Identification of high-risk patients with lower intestinal tract bleeding (LIB) is challenging, and prognostic factors have not been clearly defined. The aim of this study was to determine risk factors for severe acute LIB.


A total of 252 consecutive patients admitted with acute LIB were identified. Data were collected on 24 clinical factors available in the first 4 hours of evaluation. The outcome was severe bleeding, which was defined as continued bleeding within the first 24 hours of hospitalization (transfusion of > or = 2 units of blood and/or hematocrit decrease of > or = 20%) and/or recurrent bleeding after 24 hours of stability (additional transfusions, further hematocrit decrease of > or = 20%, or readmission for LIB within 1 week of discharge).

#### [AVAILABLE DATA]

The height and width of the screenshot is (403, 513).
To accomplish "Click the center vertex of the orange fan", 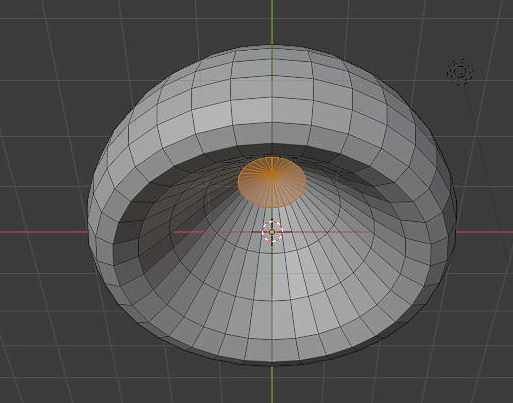I will point(272,173).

#### [WORK TASK A]
According to the passage on lower intestinal bleeding, which criteria indicate recurrent bleeding after 24 hours of stability? List all of them.
#### [WORK TASK B]
Duplicate the part of the passage on lower intestinal bleeding between "Identification of high-risk" and "severe acute LIB.", inclusive.
The material placed after the text is separate from it.

#### [RESPONSE BOX A]
- Additional transfusions
- Further hematocrit decrease of > or = 20%
- Readmission for LIB within 1 week of discharge

#### [RESPONSE BOX B]
Identification of high-risk patients with lower intestinal tract bleeding (LIB) is challenging, and prognostic factors have not been clearly defined. The aim of this study was to determine risk factors for severe acute LIB.